Christianity Today has a good article online comparing the new "Chronicles of Narnia" movie to "Calvin and Hobbes," and how the creators of each handled the thorny merchandising question when it comes to their respective cats and other casts of characters. Watterson never allowed his creation to be cheapened with merchandising, since his feeling was that the use of their likenesses in ohther media diminishes or alters their significance in the comics medium.

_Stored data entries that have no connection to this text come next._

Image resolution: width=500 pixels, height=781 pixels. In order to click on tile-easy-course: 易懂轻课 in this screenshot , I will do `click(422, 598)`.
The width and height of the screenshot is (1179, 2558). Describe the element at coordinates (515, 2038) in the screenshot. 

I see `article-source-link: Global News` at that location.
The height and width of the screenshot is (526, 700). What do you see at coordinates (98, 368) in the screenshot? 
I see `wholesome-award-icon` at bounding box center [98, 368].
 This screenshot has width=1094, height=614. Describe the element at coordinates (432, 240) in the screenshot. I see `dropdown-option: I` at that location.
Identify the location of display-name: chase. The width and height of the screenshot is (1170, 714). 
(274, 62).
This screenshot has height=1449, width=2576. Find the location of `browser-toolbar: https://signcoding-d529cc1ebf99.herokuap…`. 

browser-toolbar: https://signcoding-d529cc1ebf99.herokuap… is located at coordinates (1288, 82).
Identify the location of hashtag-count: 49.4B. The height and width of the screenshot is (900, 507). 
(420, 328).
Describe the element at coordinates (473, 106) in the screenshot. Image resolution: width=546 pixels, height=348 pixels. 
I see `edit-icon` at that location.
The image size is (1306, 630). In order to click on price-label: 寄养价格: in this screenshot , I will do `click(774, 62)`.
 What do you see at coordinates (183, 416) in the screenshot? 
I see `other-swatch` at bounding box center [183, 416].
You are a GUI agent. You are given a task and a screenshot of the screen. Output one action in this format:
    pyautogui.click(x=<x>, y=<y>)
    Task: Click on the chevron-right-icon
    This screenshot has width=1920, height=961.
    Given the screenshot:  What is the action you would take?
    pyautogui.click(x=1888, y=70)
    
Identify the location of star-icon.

And really, he has a point, doesn't he? Would Calvin be so quintessentially boy if you could find him on mouse pads, coffee mugs and what have you? Would Hobbes be uniquely Calvin's pet tiger if every child in the universe could have owned one just like him? Of course not. And hasn't Calvin's image been tarnished by the unauthorized merchadise? He's been locked into Adam Sandler juvenile humor mode by all those bootleg window stickers that show him peeing on other car manufacturer logos. Lost in there is the real essence of a boiy, his imagination, his other forms of mischief, and his poignancy. In the same way, the majesty and grandeur of Aslan has been reduced because of my daughter's ability to play with him and make him do whatever she wants. "Not a tame lion," indeed.
I've always have been impressed with Watterson's commitment to the sanctity of his art. Both he and the Christianity Today writer make an excellent point about how the medium is part of the message, and using the merchandising medium affects the message in the other media as well.
Things like this make me glad that we don't get TV signals in our house. There's a lot of merchandising the girls just aren't aware of, and that makes things a lot easier. We're not overrun in junk like we would be, and the experience of a movie or book isn't cheapened as easily or as quickly for them as it is for their peers.
It's like Evangeline with Spider-man. She has two sets of sheets, a T-shirt, a sweatshirt, a backpack, a winter hat, a place mat, sneakers, a video game plug-and-play set, and at least one coloring book. There's probably more stuff I'm not even thinking of. She's seen the movies and even read a couple comic books, but a lot of her association with Spider-man has been tied up in the merchandising and the times she's had to assert her right to like Spider-man at school, where her classmates have told her that Spider-man's just for boys. Spider-man is a material asset to her, rather than a moral story about responsibility and how a moment's inaction or refusal to care about someone else's problems can lead to real problems of our own.